EXTRAIT DU TEXTE:
************

La dernière confrontation post-humaniste (ou plutôt « compostiste » comme dit Haraway) se fait dans « Au diapason du monde » avec la machine. Évidemment, la marionnette ou l’automate, voire l’intelligence artificielle, quoique sans âme, sont encore ce qui est le plus proche de l’homme, plus que l’animal ou la plante en tous cas, puisqu’ils sont dépendants d’un programme pour fonctionner, qu’ils sont des outils sémantiques. On trouve ici d’abord la vidéo The writer (2007) de Parreno, qui montre un automate du XVIIIe siècle capable d’écrire à la plume.

L’artiste avait lui-même mis en scène des machines imitant la voix et l’écriture de Marilyn Monroe dans Marilyn (2012), faisant revenir la star d’entre les morts. Écrivant sur le théâtre, on l’a dit, Maurice Maeterlinck préconisait en 1890 d’« écarter entièrement l’être vivant de la scène ». Et pour parler des mannequins ou, imaginait-il dans le futur, des « sculptures » qu’on pourrait leur subtiliser, il employait l’expression « êtres privés de vie » ou « âmes mortes » car il lui semblait que l’art résidait alors dans un « effroi, né de la privation de l’effroi qu’il y a autour de tout être vivant » et qu’à travers les machines c’étaient les morts, « une multitude de morts », qui semblaient nous parler. La description semble toujours adéquate pour The writer ou Marilyn.

************

Entrées de données enregistrées:
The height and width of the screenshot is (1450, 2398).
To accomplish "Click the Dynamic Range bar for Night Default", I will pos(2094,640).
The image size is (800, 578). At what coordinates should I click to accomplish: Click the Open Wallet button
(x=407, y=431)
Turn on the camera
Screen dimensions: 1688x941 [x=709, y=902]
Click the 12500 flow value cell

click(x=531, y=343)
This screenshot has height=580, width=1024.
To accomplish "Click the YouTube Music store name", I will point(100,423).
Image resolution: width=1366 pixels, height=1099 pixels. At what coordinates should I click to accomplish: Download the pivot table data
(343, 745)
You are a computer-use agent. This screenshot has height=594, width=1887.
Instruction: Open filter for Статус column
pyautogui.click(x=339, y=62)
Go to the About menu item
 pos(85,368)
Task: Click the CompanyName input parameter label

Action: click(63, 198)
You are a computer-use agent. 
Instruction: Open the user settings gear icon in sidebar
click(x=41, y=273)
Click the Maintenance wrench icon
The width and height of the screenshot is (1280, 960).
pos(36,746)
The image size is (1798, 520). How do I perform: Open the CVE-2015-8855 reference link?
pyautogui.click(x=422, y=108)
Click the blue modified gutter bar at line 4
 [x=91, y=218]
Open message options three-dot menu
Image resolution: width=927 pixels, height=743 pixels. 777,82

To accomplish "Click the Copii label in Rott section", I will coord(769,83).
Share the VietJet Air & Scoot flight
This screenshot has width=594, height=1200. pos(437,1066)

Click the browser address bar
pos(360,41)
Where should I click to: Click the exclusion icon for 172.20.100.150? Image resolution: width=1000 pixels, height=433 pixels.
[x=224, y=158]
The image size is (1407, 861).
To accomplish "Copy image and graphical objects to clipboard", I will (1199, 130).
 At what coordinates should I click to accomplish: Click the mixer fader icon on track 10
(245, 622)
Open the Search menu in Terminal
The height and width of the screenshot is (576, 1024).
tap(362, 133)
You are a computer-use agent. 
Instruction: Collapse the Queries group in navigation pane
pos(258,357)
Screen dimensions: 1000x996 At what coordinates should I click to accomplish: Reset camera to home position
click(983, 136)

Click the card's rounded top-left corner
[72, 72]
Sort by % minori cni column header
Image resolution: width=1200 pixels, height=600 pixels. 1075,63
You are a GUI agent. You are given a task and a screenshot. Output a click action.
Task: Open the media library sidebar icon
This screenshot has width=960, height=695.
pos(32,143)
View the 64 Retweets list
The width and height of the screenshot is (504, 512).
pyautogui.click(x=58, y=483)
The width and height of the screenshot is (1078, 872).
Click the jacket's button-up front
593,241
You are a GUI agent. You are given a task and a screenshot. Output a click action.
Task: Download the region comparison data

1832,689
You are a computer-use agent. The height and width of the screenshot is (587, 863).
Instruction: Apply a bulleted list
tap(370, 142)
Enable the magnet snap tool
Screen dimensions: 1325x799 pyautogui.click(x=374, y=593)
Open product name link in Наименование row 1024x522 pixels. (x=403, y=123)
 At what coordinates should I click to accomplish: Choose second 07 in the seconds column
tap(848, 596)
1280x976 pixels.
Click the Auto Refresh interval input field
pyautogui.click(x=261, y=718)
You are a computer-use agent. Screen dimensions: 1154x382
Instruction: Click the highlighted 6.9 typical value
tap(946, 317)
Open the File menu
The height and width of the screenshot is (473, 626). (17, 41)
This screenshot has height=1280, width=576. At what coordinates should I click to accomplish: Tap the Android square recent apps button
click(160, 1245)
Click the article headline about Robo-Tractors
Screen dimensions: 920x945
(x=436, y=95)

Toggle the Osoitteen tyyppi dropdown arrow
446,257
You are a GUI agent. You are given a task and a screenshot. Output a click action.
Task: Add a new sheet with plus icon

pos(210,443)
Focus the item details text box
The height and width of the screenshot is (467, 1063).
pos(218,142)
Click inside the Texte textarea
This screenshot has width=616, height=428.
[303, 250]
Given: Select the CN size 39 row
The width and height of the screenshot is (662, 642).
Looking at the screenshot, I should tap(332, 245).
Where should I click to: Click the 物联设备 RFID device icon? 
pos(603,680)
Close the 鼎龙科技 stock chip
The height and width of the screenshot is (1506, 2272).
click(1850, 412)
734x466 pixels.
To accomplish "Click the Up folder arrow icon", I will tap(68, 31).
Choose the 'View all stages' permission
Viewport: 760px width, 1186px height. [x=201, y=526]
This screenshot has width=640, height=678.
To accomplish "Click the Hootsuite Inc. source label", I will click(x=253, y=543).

************

UTILISER LES INFORMATIONS:
**a.** Dans l'extrait sur les machines dans l'art, quelle vidéo de Parreno montre un automate du XVIIIe siècle capable d'écrire à la plume ?
**b.** Reproduisez sans rien changer le passage de l'extrait sur les machines dans l'art qui commence par « L’artiste avait lui-même » et va jusqu'à « writer ou Marilyn. ».

CORRIGÉ DES EXERCICES:
**a.** The writer (2007).

**b.**
L’artiste avait lui-même mis en scène des machines imitant la voix et l’écriture de Marilyn Monroe dans Marilyn (2012), faisant revenir la star d’entre les morts. Écrivant sur le théâtre, on l’a dit, Maurice Maeterlinck préconisait en 1890 d’« écarter entièrement l’être vivant de la scène ». Et pour parler des mannequins ou, imaginait-il dans le futur, des « sculptures » qu’on pourrait leur subtiliser, il employait l’expression « êtres privés de vie » ou « âmes mortes » car il lui semblait que l’art résidait alors dans un « effroi, né de la privation de l’effroi qu’il y a autour de tout être vivant » et qu’à travers les machines c’étaient les morts, « une multitude de morts », qui semblaient nous parler. La description semble toujours adéquate pour The writer ou Marilyn.